> [Extract provided]:

-=-=-

Check your stored vegetables regularly

Check your stored vegetables regularly


Which vegetables will store and how long will they keep? This is an annual dilemma faced by many gardeners. Often the need for storage is caused by gardeners being too generous in their sowings and planting and creating their own ‘gluts’ and ‘surpluses’. Why plant 200 onion sets if you only use a single bulb per week? Sowing little and often reduces the wastage and ‘glut’ of the most popular subjects - lettuce, spinach, radish, spring onions, beets - some of these, particularly the leafy vegetables, are unsuitable for storing anyway, as they quickly go limp, lose their freshness and eye appeal.

The most important thing to remember is ‘Fresh Is Best’, that is why you are growing your own in the first place - for their taste, freshness, quality and nutritional values.

-=-=-

> [Extracted information]:
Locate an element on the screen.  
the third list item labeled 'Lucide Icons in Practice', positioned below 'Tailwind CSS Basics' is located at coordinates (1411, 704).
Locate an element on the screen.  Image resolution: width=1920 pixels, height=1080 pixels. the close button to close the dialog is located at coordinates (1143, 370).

-=-=-

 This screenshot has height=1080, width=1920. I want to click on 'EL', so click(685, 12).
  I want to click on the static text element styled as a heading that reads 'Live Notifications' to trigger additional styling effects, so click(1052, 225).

-=-=-

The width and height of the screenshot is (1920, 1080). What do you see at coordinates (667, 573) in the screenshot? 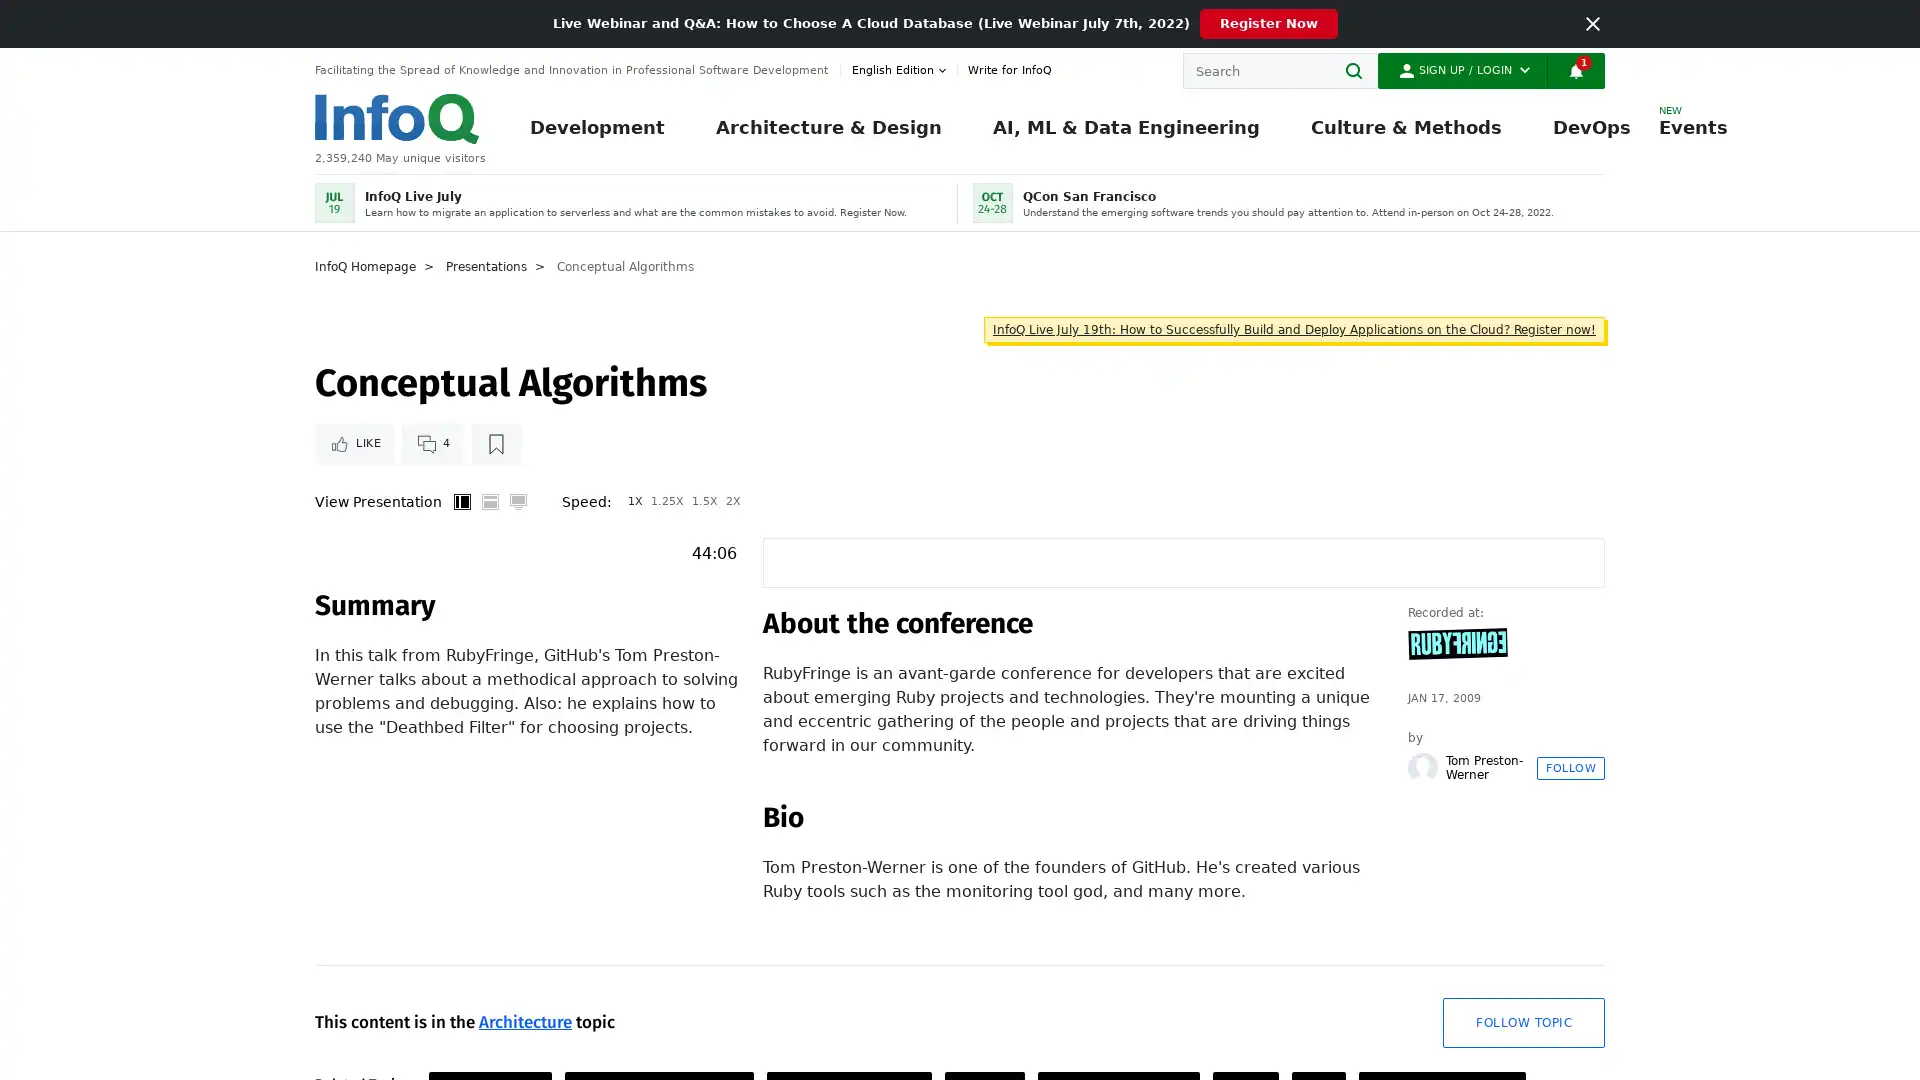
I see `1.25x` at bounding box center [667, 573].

-=-=-

> [Challenges]:
1 - According to the vegetable-storage passage, what is the most important thing to remember?
2 - Lay out the record lines, starting at the one containing "This screenshot has" and ending at the one containing "I want to click on the", as a Markdown table with the columns Row and Record, omitting blank lines.
The vegetable-storage passage has no connection to the records.

> [Task-by-task results]:
1 - "Fresh Is Best."

2 -
| Row | Record |
|---|---|
| 1 |  This screenshot has height=1080, width=1920. I want to click on 'EL', so click(685, 12). |
| 2 |   I want to click on the static text element styled as a heading that reads 'Live Notifications' to trigger additional styling effects, so click(1052, 225). |